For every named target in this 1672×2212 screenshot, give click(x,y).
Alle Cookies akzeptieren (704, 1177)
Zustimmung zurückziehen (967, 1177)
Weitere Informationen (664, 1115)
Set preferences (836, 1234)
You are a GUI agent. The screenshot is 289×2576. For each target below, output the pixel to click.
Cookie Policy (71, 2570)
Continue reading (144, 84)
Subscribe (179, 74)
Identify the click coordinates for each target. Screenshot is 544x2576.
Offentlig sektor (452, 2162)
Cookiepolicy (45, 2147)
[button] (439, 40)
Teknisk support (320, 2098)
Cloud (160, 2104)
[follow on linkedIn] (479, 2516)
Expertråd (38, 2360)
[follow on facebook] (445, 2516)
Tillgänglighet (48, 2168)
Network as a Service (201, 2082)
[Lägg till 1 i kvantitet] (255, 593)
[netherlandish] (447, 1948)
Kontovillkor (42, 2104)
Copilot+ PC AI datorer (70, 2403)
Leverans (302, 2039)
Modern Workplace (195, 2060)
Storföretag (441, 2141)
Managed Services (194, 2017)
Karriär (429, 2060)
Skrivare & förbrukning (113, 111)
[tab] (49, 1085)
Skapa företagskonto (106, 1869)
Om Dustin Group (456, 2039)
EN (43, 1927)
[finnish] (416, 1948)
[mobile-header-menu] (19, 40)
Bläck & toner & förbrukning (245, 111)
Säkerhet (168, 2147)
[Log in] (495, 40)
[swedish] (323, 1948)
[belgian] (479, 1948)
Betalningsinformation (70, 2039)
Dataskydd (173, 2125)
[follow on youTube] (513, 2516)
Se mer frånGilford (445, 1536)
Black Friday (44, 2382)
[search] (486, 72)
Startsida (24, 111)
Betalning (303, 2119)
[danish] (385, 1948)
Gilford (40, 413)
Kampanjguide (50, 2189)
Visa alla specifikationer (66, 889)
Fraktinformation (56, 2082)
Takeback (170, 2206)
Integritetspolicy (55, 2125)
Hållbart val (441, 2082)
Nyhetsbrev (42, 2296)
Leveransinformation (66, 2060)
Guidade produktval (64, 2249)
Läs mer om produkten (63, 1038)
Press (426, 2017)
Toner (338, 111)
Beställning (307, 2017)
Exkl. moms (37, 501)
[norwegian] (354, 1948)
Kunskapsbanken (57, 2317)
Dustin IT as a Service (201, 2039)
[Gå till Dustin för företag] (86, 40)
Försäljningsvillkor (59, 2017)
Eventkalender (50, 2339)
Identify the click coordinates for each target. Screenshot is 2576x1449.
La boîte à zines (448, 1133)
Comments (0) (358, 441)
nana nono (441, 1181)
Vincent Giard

+++++

◆ What to do
Return all of the data above exactly, leaving out no line.

◆ Response to this task
For every named target in this 1672×2212 screenshot, give click(x,y).
Alle Cookies akzeptieren (704, 1177)
Zustimmung zurückziehen (967, 1177)
Weitere Informationen (664, 1115)
Set preferences (836, 1234)
You are a GUI agent. The screenshot is 289×2576. For each target below, output the pixel to click.
Cookie Policy (71, 2570)
Continue reading (144, 84)
Subscribe (179, 74)
Identify the click coordinates for each target. Screenshot is 544x2576.
Offentlig sektor (452, 2162)
Cookiepolicy (45, 2147)
[button] (439, 40)
Teknisk support (320, 2098)
Cloud (160, 2104)
[follow on linkedIn] (479, 2516)
Expertråd (38, 2360)
[follow on facebook] (445, 2516)
Tillgänglighet (48, 2168)
Network as a Service (201, 2082)
[Lägg till 1 i kvantitet] (255, 593)
[netherlandish] (447, 1948)
Kontovillkor (42, 2104)
Copilot+ PC AI datorer (70, 2403)
Leverans (302, 2039)
Modern Workplace (195, 2060)
Storföretag (441, 2141)
Managed Services (194, 2017)
Karriär (429, 2060)
Skrivare & förbrukning (113, 111)
[tab] (49, 1085)
Skapa företagskonto (106, 1869)
Om Dustin Group (456, 2039)
EN (43, 1927)
[finnish] (416, 1948)
[mobile-header-menu] (19, 40)
Bläck & toner & förbrukning (245, 111)
Säkerhet (168, 2147)
[Log in] (495, 40)
[swedish] (323, 1948)
[belgian] (479, 1948)
Betalningsinformation (70, 2039)
Dataskydd (173, 2125)
[follow on youTube] (513, 2516)
Se mer frånGilford (445, 1536)
Black Friday (44, 2382)
[search] (486, 72)
Startsida (24, 111)
Betalning (303, 2119)
[danish] (385, 1948)
Gilford (40, 413)
Kampanjguide (50, 2189)
Visa alla specifikationer (66, 889)
Fraktinformation (56, 2082)
Takeback (170, 2206)
Integritetspolicy (55, 2125)
Hållbart val (441, 2082)
Nyhetsbrev (42, 2296)
Leveransinformation (66, 2060)
Guidade produktval (64, 2249)
Läs mer om produkten (63, 1038)
Press (426, 2017)
Toner (338, 111)
Beställning (307, 2017)
Exkl. moms (37, 501)
[norwegian] (354, 1948)
Kunskapsbanken (57, 2317)
Dustin IT as a Service (201, 2039)
[Gå till Dustin för företag] (86, 40)
Försäljningsvillkor (59, 2017)
Eventkalender (50, 2339)
Identify the click coordinates for each target. Screenshot is 2576x1449.
La boîte à zines (448, 1133)
Comments (0) (358, 441)
nana nono (441, 1181)
Vincent Giard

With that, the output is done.